• Required task: Swap "Viewport" for "Display area" throughout the lines below, and leave everything else unchanged.

(Item position entries)
»»

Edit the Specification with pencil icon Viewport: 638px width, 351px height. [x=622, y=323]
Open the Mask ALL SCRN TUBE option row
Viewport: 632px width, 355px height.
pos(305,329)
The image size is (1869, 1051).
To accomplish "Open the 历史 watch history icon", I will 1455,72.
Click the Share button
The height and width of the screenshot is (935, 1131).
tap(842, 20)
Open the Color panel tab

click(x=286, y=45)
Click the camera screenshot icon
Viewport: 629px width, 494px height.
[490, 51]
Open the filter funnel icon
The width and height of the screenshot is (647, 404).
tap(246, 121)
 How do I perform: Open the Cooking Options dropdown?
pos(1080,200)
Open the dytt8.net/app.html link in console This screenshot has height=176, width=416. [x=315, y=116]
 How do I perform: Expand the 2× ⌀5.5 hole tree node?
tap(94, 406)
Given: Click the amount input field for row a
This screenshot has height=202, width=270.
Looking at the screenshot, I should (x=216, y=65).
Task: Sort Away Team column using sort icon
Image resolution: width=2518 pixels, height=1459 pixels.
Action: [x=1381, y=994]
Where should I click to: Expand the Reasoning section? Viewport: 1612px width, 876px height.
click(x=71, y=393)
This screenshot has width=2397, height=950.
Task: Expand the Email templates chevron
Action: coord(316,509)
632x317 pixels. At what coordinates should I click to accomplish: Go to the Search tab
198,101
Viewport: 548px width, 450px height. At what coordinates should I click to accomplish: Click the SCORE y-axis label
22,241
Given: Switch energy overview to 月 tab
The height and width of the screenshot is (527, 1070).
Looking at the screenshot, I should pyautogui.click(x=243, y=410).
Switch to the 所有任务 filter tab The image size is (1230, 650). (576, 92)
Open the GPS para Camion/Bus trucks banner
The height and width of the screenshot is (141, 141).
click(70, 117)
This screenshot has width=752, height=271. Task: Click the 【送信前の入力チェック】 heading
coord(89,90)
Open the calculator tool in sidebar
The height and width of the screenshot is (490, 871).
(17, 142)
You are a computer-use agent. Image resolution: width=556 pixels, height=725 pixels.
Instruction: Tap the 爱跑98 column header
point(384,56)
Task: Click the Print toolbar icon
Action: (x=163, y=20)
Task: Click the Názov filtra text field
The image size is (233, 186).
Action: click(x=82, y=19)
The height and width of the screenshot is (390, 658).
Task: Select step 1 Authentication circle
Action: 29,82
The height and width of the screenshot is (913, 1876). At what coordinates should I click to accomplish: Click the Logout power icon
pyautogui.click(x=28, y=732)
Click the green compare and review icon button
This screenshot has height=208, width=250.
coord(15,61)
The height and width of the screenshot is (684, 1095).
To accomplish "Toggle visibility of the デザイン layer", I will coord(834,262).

««

• Complete answer:
Edit the Specification with pencil icon Display area: 638px width, 351px height. [x=622, y=323]
Open the Mask ALL SCRN TUBE option row
Display area: 632px width, 355px height.
pos(305,329)
The image size is (1869, 1051).
To accomplish "Open the 历史 watch history icon", I will 1455,72.
Click the Share button
The height and width of the screenshot is (935, 1131).
tap(842, 20)
Open the Color panel tab

click(x=286, y=45)
Click the camera screenshot icon
Display area: 629px width, 494px height.
[490, 51]
Open the filter funnel icon
The width and height of the screenshot is (647, 404).
tap(246, 121)
 How do I perform: Open the Cooking Options dropdown?
pos(1080,200)
Open the dytt8.net/app.html link in console This screenshot has height=176, width=416. [x=315, y=116]
 How do I perform: Expand the 2× ⌀5.5 hole tree node?
tap(94, 406)
Given: Click the amount input field for row a
This screenshot has height=202, width=270.
Looking at the screenshot, I should (x=216, y=65).
Task: Sort Away Team column using sort icon
Image resolution: width=2518 pixels, height=1459 pixels.
Action: [x=1381, y=994]
Where should I click to: Expand the Reasoning section? Display area: 1612px width, 876px height.
click(x=71, y=393)
This screenshot has width=2397, height=950.
Task: Expand the Email templates chevron
Action: coord(316,509)
632x317 pixels. At what coordinates should I click to accomplish: Go to the Search tab
198,101
Display area: 548px width, 450px height. At what coordinates should I click to accomplish: Click the SCORE y-axis label
22,241
Given: Switch energy overview to 月 tab
The height and width of the screenshot is (527, 1070).
Looking at the screenshot, I should pyautogui.click(x=243, y=410).
Switch to the 所有任务 filter tab The image size is (1230, 650). (576, 92)
Open the GPS para Camion/Bus trucks banner
The height and width of the screenshot is (141, 141).
click(70, 117)
This screenshot has width=752, height=271. Task: Click the 【送信前の入力チェック】 heading
coord(89,90)
Open the calculator tool in sidebar
The height and width of the screenshot is (490, 871).
(17, 142)
You are a computer-use agent. Image resolution: width=556 pixels, height=725 pixels.
Instruction: Tap the 爱跑98 column header
point(384,56)
Task: Click the Print toolbar icon
Action: (x=163, y=20)
Task: Click the Názov filtra text field
The image size is (233, 186).
Action: click(x=82, y=19)
The height and width of the screenshot is (390, 658).
Task: Select step 1 Authentication circle
Action: 29,82
The height and width of the screenshot is (913, 1876). At what coordinates should I click to accomplish: Click the Logout power icon
pyautogui.click(x=28, y=732)
Click the green compare and review icon button
This screenshot has height=208, width=250.
coord(15,61)
The height and width of the screenshot is (684, 1095).
To accomplish "Toggle visibility of the デザイン layer", I will coord(834,262).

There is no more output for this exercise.